» PROMPT
An exact copy of the data is needed, but without any of its images.

» THE INPUT
=== Begin Enclosure ===
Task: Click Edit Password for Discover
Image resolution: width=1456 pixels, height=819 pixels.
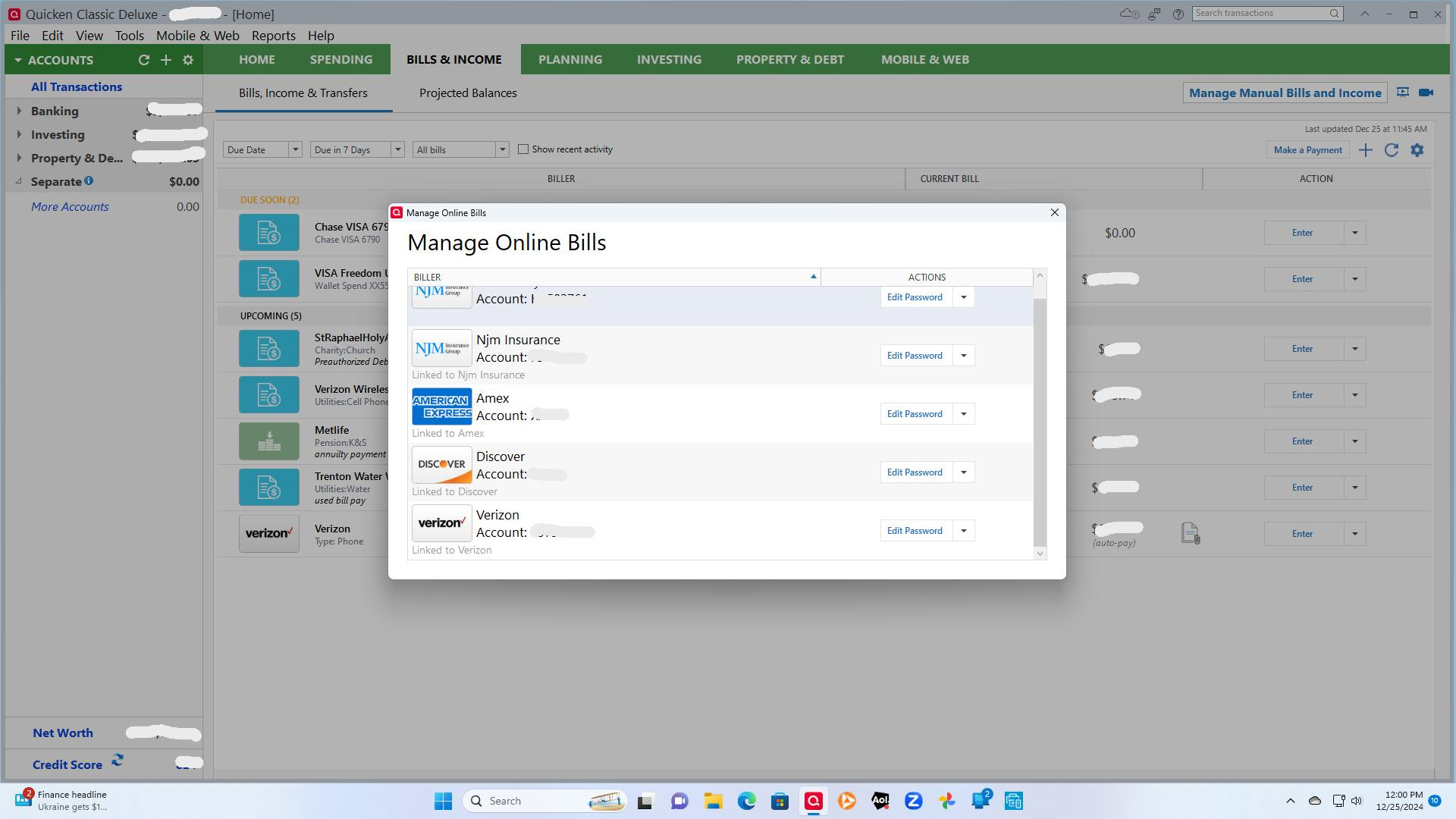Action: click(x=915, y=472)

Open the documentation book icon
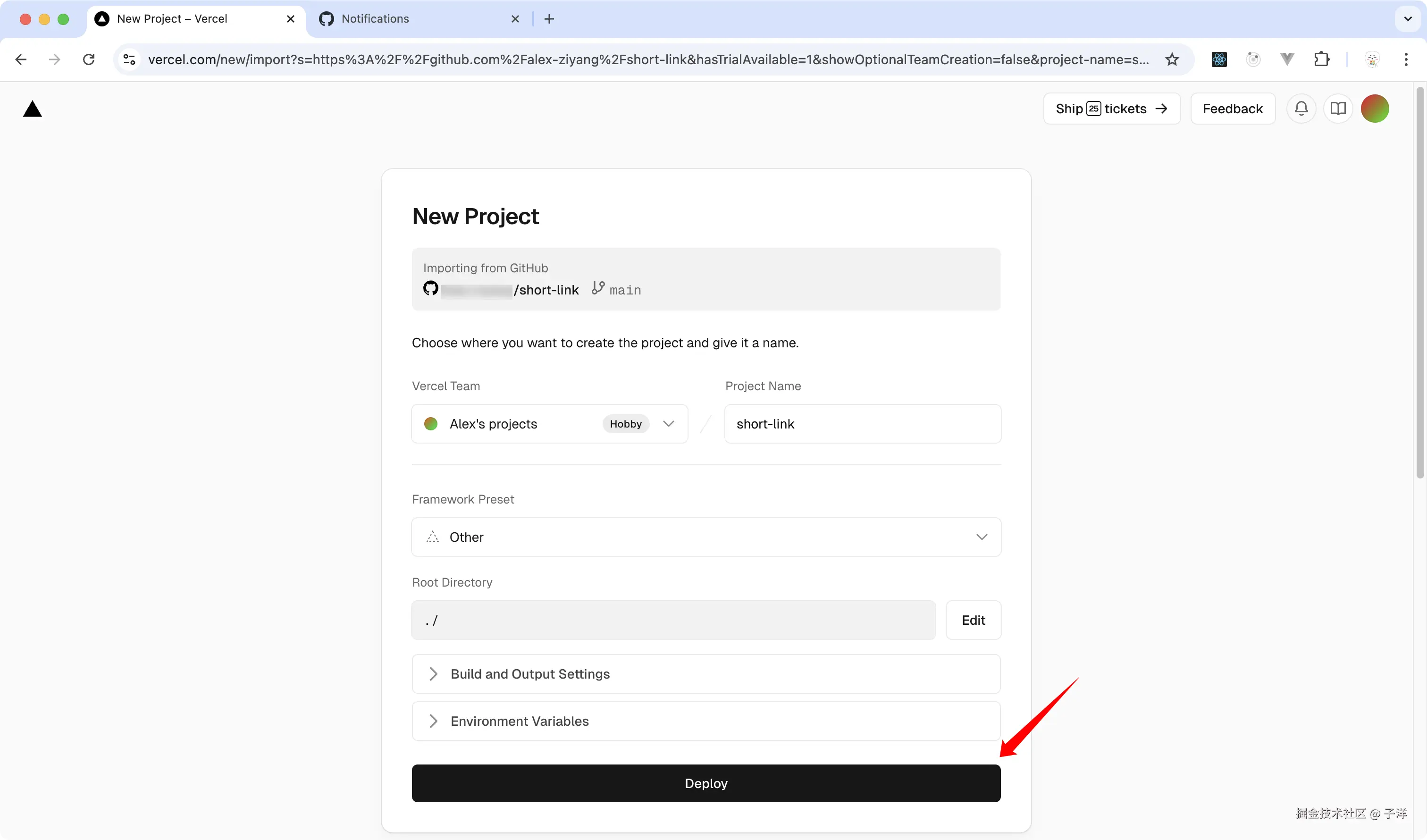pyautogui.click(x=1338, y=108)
=== End Enclosure ===
» RESULT OF THE TASK
Task: Click Edit Password for Discover
Image resolution: width=1456 pixels, height=819 pixels.
Action: click(x=915, y=472)

Open the documentation book icon
pyautogui.click(x=1338, y=108)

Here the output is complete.